══ Provided records ══
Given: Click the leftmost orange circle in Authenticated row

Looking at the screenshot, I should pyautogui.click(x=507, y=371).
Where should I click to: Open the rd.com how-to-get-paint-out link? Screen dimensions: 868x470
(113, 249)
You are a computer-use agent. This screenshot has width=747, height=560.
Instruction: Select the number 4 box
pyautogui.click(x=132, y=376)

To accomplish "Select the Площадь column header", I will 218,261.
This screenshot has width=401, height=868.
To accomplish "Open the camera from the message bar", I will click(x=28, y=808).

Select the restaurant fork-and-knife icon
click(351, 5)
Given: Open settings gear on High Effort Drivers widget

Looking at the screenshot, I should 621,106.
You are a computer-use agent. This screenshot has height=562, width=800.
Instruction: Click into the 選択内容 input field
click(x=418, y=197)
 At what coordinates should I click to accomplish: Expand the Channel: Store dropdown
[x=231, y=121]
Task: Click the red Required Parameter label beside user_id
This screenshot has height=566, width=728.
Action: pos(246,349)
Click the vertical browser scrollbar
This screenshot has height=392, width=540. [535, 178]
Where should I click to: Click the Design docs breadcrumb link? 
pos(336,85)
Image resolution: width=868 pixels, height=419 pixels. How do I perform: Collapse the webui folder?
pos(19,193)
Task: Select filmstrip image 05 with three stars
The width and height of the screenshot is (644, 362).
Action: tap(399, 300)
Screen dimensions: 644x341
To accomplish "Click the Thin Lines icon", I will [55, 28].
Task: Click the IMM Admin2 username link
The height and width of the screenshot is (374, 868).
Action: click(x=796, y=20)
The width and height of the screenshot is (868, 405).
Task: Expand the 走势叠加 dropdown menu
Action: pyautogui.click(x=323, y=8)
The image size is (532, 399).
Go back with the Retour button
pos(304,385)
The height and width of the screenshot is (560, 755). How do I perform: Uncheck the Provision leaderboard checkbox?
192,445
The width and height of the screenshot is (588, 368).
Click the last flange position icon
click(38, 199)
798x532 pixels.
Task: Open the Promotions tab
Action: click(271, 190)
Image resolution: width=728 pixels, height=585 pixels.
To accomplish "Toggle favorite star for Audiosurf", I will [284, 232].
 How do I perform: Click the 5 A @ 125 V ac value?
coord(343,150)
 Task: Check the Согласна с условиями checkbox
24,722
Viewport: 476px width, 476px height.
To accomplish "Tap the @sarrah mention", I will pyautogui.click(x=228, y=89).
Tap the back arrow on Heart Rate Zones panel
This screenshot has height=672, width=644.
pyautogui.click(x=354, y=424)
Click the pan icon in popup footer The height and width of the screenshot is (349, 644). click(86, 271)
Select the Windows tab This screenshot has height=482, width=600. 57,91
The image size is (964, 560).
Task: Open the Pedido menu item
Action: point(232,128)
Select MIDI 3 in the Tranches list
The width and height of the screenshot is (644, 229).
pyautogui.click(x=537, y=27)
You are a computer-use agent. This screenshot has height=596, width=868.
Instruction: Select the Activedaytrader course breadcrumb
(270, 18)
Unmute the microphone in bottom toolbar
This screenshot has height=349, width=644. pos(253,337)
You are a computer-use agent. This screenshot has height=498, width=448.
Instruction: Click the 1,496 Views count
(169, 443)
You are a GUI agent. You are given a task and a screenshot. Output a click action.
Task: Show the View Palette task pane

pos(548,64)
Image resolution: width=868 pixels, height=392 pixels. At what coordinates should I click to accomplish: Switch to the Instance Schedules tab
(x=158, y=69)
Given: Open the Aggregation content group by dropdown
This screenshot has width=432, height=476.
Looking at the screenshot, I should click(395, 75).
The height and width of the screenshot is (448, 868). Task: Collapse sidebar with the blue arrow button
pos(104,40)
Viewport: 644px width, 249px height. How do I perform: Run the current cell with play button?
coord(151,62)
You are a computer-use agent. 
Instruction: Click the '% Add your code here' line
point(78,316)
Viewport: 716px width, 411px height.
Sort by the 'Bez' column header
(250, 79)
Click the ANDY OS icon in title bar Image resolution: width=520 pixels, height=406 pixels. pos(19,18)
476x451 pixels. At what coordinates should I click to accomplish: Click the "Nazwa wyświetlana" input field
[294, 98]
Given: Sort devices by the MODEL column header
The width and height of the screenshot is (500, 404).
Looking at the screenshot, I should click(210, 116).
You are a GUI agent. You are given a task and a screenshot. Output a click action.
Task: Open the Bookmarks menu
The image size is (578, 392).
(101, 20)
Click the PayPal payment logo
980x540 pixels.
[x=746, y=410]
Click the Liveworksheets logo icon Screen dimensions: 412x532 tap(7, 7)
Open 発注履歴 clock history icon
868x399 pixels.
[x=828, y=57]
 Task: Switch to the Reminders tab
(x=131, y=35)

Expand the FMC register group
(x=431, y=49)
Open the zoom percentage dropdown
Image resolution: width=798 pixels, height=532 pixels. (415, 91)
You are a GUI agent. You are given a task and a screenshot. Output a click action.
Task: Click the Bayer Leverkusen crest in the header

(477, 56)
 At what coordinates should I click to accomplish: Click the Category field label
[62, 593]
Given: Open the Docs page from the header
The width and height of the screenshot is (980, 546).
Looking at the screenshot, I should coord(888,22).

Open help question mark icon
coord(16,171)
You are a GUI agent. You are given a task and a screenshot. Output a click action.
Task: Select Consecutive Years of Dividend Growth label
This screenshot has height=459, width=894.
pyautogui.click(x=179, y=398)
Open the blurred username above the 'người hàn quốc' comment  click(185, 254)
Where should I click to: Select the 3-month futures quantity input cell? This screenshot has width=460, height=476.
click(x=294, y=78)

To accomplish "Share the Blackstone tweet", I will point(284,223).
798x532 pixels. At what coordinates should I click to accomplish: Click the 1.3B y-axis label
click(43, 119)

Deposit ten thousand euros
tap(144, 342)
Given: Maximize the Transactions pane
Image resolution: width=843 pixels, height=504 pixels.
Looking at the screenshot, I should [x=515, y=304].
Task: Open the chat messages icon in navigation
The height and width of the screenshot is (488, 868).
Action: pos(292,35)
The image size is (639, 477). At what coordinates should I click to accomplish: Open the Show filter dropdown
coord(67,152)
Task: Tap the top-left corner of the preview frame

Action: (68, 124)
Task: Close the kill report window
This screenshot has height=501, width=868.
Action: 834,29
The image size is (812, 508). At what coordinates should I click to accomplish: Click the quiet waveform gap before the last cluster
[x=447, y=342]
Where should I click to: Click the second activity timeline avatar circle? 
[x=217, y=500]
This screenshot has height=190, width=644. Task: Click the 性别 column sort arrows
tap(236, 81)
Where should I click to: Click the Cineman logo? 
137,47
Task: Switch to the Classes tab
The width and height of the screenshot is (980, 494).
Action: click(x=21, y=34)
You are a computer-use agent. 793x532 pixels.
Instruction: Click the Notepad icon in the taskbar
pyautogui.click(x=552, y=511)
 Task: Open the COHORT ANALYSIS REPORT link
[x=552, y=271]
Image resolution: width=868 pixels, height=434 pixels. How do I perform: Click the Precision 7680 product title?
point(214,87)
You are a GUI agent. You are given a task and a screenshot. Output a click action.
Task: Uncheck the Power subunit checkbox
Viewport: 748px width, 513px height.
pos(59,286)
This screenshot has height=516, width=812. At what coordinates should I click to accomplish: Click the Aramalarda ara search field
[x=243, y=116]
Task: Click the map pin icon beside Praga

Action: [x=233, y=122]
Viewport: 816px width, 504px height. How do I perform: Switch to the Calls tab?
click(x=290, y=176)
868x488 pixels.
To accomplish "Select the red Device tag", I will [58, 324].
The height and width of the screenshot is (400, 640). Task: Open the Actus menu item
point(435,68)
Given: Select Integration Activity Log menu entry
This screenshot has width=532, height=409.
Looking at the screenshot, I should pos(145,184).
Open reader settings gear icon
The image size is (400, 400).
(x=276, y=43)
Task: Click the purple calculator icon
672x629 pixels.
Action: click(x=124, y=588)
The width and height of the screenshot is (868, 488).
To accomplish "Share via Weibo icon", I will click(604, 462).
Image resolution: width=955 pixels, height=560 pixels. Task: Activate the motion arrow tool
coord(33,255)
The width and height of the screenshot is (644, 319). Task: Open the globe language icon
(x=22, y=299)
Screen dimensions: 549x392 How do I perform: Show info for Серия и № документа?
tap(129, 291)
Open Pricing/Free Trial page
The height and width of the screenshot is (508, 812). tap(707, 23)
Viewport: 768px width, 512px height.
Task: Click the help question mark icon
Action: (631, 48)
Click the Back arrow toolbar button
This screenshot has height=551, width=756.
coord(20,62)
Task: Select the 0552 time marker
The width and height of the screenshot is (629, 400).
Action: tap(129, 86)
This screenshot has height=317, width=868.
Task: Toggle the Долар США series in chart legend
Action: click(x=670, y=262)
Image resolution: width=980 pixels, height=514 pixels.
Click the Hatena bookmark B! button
═══
* What you should do
Which lines run from the one containing "Open Pricing/Free Trial page" to the end of the data? Output them exactly, with nothing added.

* Result below
Open Pricing/Free Trial page
The height and width of the screenshot is (508, 812). tap(707, 23)
Viewport: 768px width, 512px height.
Task: Click the help question mark icon
Action: (631, 48)
Click the Back arrow toolbar button
This screenshot has height=551, width=756.
coord(20,62)
Task: Select the 0552 time marker
The width and height of the screenshot is (629, 400).
Action: tap(129, 86)
This screenshot has height=317, width=868.
Task: Toggle the Долар США series in chart legend
Action: click(x=670, y=262)
Image resolution: width=980 pixels, height=514 pixels.
Click the Hatena bookmark B! button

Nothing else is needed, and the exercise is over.